My success story is one which I am very proud of. I had a patient who was the same age as I was. He was a very healthy and active young man, who lived life to the full and had already reached many goals which others his age, including myself would not have dreamt of achieving. This man suffered a head injury due to a car accident and went from a person who was on top of the world to one who was fighting for his life in a hospital bed. As a result of this he was having trouble using his dominant arm to function, he had a hard time walking and had difficulty in his overall
cognitive skills.

This affected his memory as well as his employment. Like I do with all my patients, I put myself in his shoes and 
tried to be the therapist I would have wanted my therapist to be if I were in that position. We worked very hard together to help him reach the goals he had; with a lot of therapy and determination, he was discharged, fully independent, with a functioning arm and his level of cognition improved drastically. This was a very rewarding case for me and one which I will never forget.

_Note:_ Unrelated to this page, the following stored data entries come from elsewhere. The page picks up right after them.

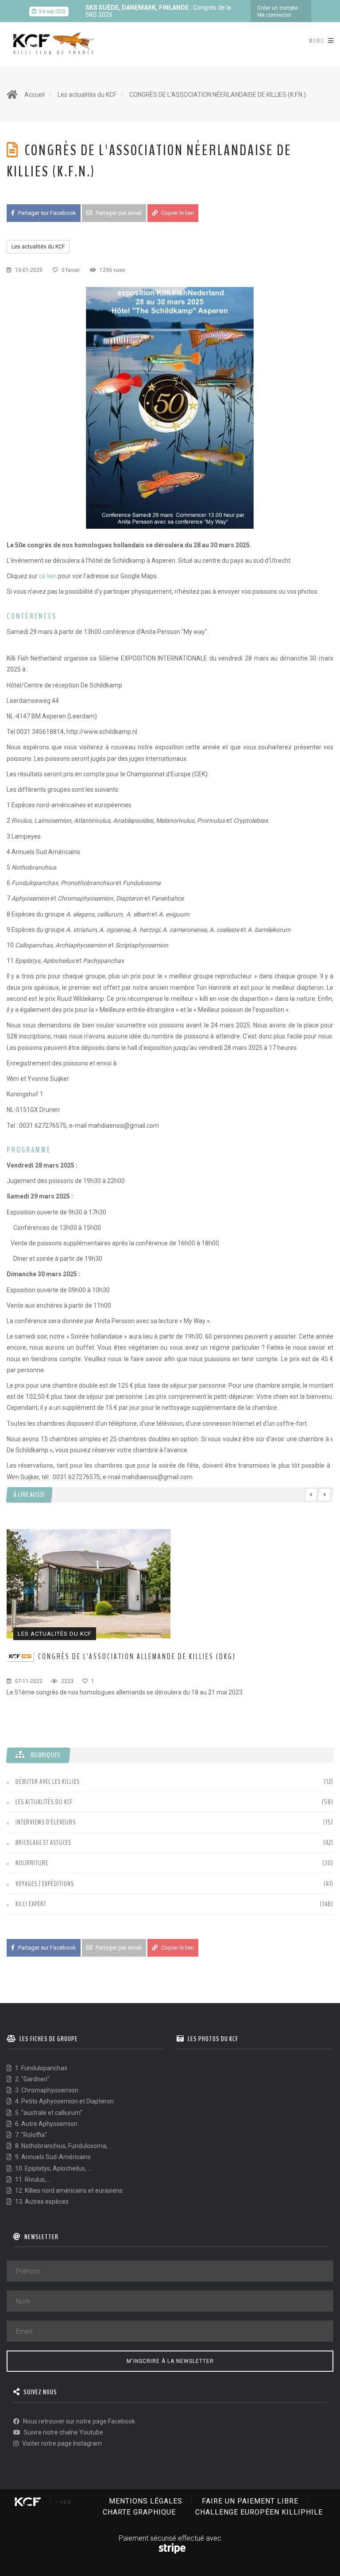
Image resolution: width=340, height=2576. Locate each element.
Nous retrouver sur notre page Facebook (78, 2421)
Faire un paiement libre (250, 2501)
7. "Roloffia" (30, 2134)
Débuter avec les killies (47, 1781)
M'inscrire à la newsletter (170, 2361)
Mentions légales (145, 2501)
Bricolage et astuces (43, 1842)
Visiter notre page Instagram (61, 2443)
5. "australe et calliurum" (48, 2112)
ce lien (48, 576)
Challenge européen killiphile (259, 2512)
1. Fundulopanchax (40, 2068)
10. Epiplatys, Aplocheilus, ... (53, 2168)
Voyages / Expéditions (44, 1884)
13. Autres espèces (41, 2201)
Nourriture (31, 1863)
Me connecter (274, 15)
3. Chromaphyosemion (46, 2090)
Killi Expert (30, 1904)
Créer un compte (277, 8)
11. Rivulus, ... (32, 2179)
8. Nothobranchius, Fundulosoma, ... (63, 2145)
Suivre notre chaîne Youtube (63, 2432)
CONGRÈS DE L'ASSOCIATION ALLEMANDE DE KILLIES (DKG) (137, 1656)
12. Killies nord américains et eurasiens (68, 2190)
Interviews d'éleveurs (45, 1822)
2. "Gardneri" (32, 2079)
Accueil (34, 94)
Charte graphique (139, 2512)
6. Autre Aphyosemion (45, 2123)
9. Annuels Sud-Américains (52, 2156)
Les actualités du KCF (87, 94)
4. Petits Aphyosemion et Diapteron (64, 2101)
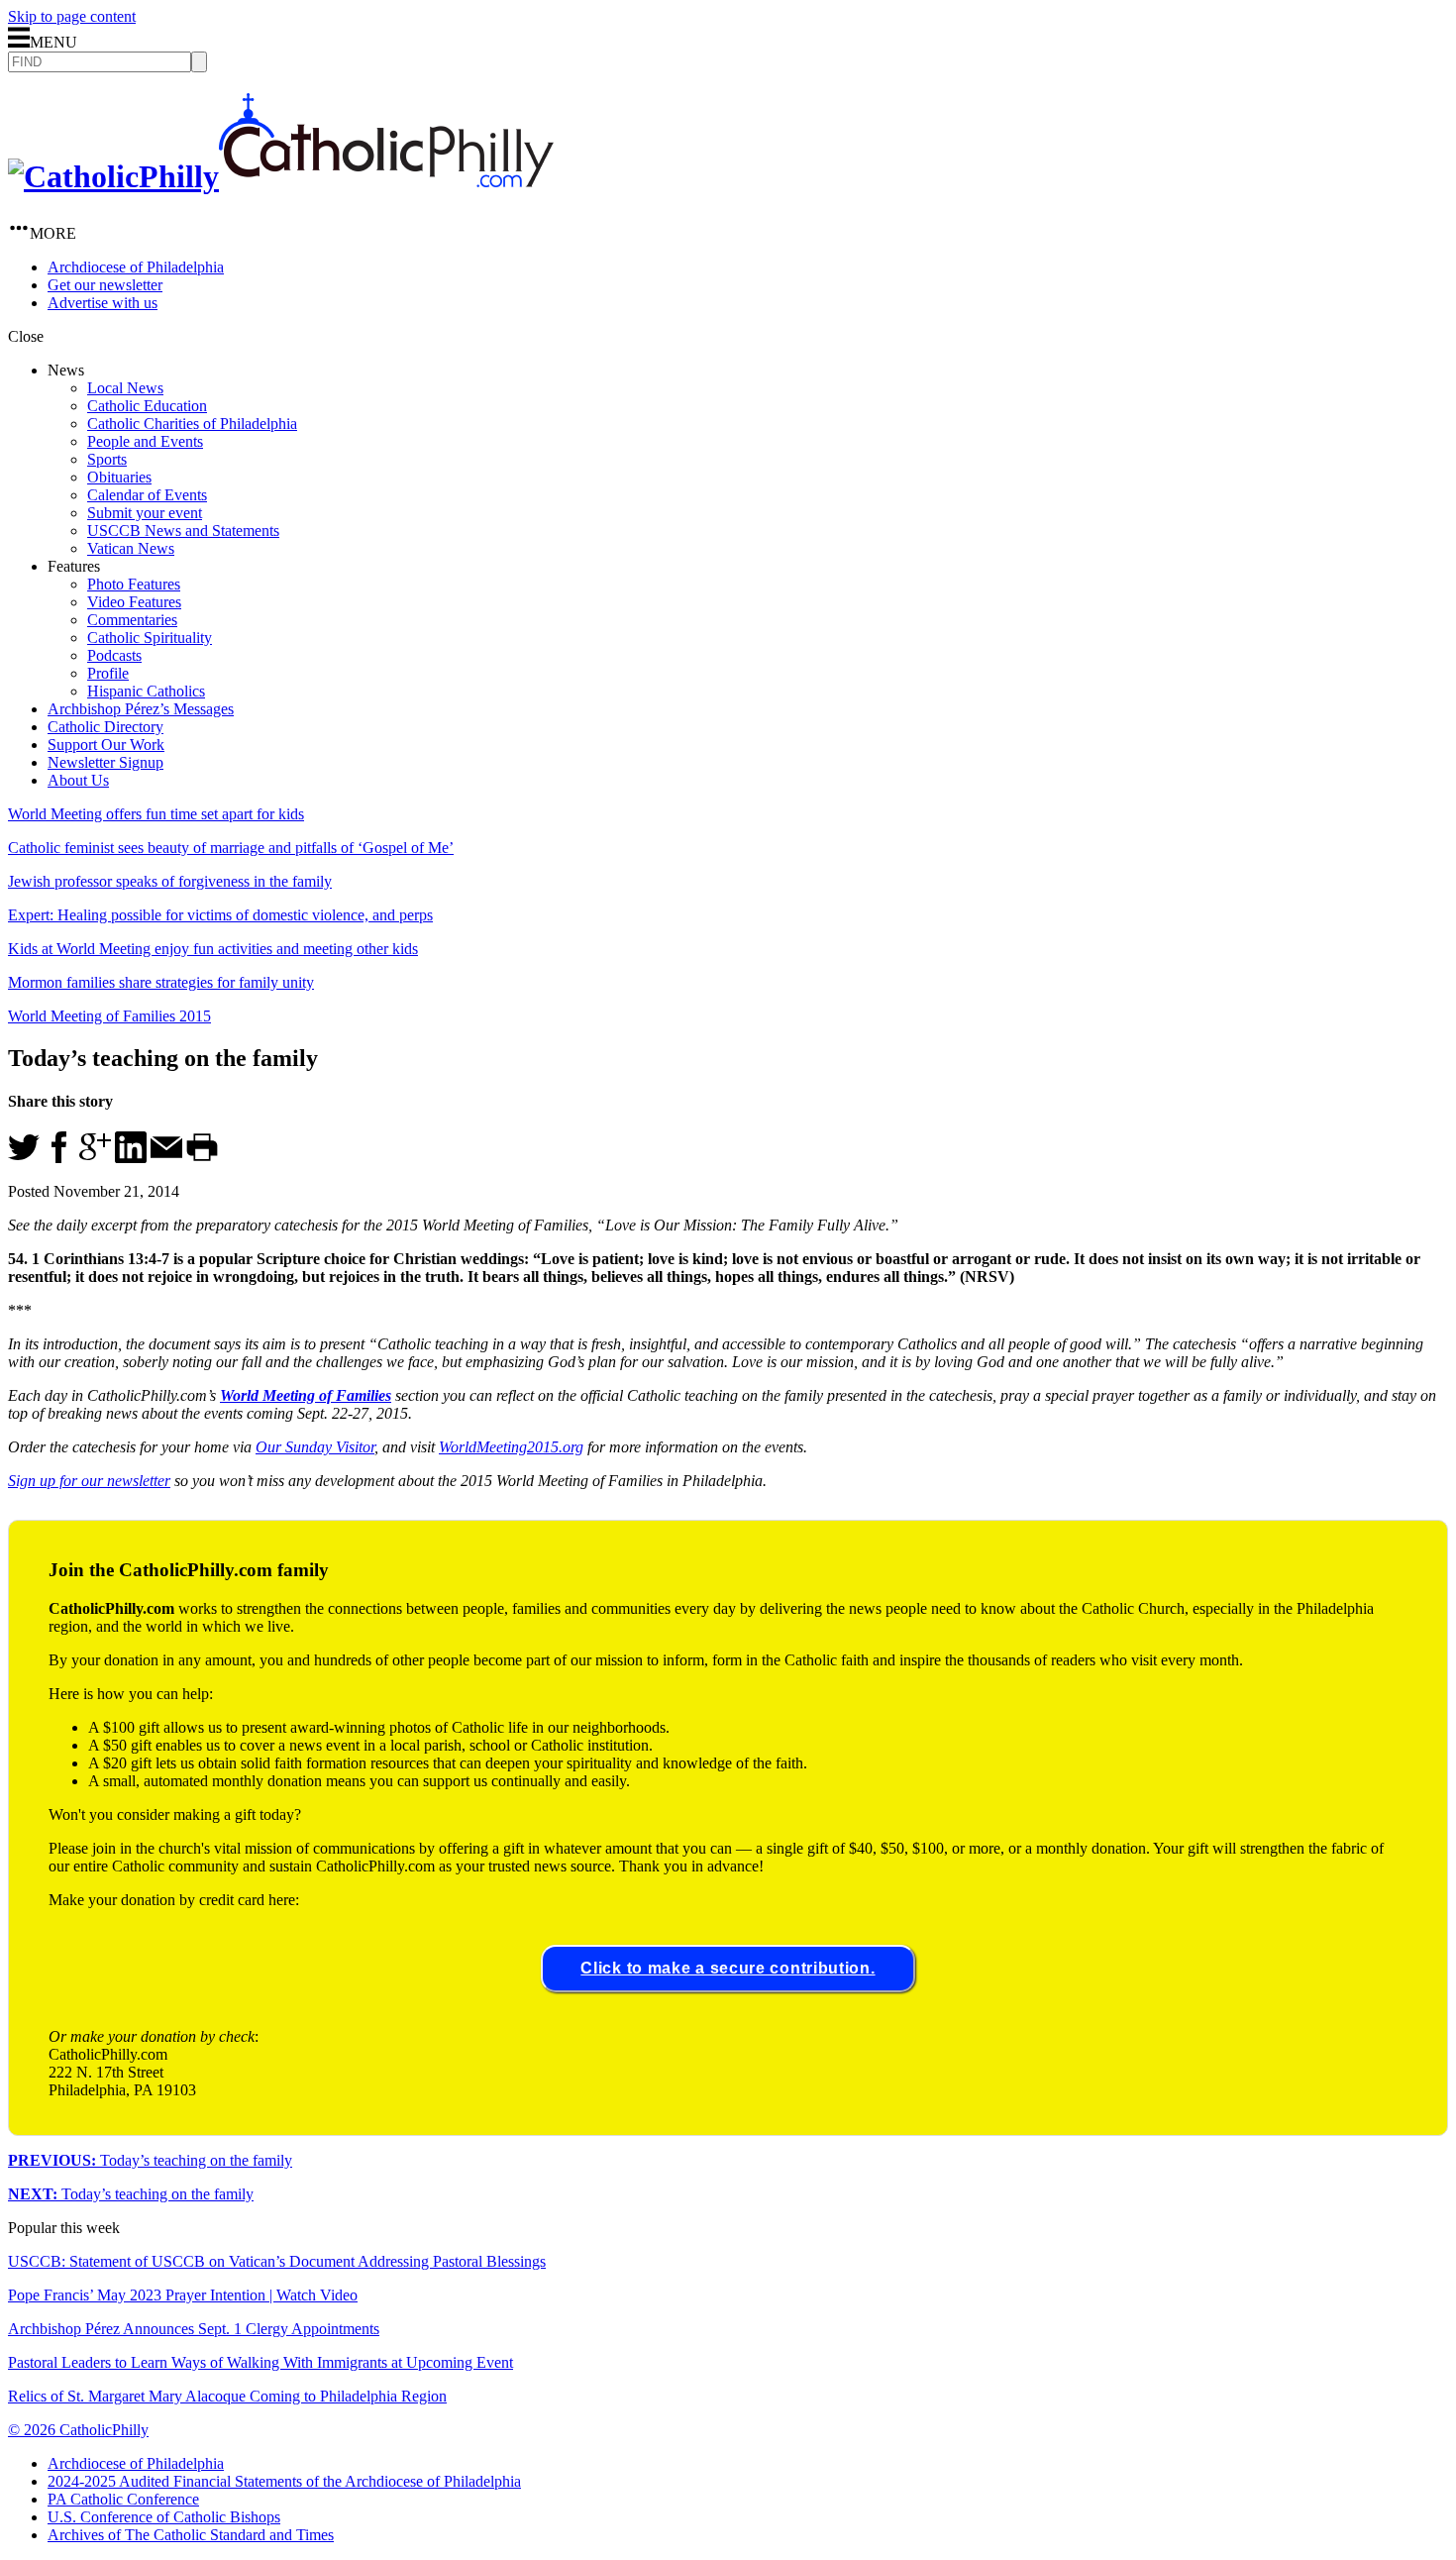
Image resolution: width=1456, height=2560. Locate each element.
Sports (107, 459)
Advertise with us (102, 302)
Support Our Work (106, 744)
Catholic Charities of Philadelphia (192, 423)
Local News (125, 387)
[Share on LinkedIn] (131, 1157)
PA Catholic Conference (123, 2499)
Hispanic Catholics (146, 691)
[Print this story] (202, 1157)
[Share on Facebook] (59, 1157)
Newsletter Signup (105, 762)
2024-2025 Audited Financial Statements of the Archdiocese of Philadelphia (284, 2481)
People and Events (145, 441)
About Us (78, 780)
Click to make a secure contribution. (727, 1968)
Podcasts (114, 655)
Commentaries (132, 619)
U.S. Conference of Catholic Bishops (164, 2516)
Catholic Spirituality (149, 637)
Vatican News (130, 548)
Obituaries (119, 477)
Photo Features (133, 584)
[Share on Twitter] (24, 1157)
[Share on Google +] (95, 1157)
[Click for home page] (281, 176)
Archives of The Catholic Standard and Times (191, 2534)
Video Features (134, 601)
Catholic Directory (105, 726)
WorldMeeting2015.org (511, 1447)
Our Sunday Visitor (315, 1447)
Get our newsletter (105, 284)
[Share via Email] (166, 1157)
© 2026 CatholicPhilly (78, 2429)
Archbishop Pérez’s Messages (141, 708)
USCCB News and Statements (183, 530)
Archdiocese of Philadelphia (136, 267)
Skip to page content (72, 16)
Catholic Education (147, 405)
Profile (108, 673)
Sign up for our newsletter (89, 1480)
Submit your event (144, 512)
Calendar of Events (147, 494)
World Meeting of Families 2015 (109, 1016)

What advice would you give to young students considering taking up this profession?
Occupational Therapy is a very versatile profession which gives the opportunity for one to use their creativity and flexibility to help patients reach their goals. The fact that we make a difference in their quality of life, by focusing on what is meaningful to them, is very rewarding for the therapist. 

We work in many different settings be it mental or physical health; we work with every age group from babies in the Neonatal Paediatric Intensive Care Unit (NPICU), to elderly individuals, as well as those who have reached the last stage of their life. As Occupational Therapists, we are able to work in clinical based settings as well as those based in the community, such as;

· out patients’ services
· the education sector including schools
· JobsPlus
· Agenzija Sapport
· NGO’s
​· Social sessions

We help restore one’s full engagement in life such as participating in their everyday activities be it personal care and chores, leisure, work and driving, potentially by using adaptive methods and equipment. This approach proves to be purposeful and meaningful not just to patients but also to their families, society at large and to us as their therapists who are significantly involved in this important process. Occupational Therapy requires patience and a helpful caring nature and is very rewarding. Moreover, supervising students is part of our duties and I always look forward to working with them.
What are the benefits of working with the Public Service?
The Public Service, in my opinion offers stability and job security. The Employee Support Programme specifically catering for government employees provides additional benefits, and Family Friendly Measures facilitate
establishing a work/life balance. The Public Service also supports the continuous development of its employees by providing the possibility of study leave amongst others. This is an encouraging factor to government employees seeking to further their studies. Furthermore, the Government Human Resources function follows the Public Service Management Code which outlines the conditions of service and benefits applicable to Public Officers.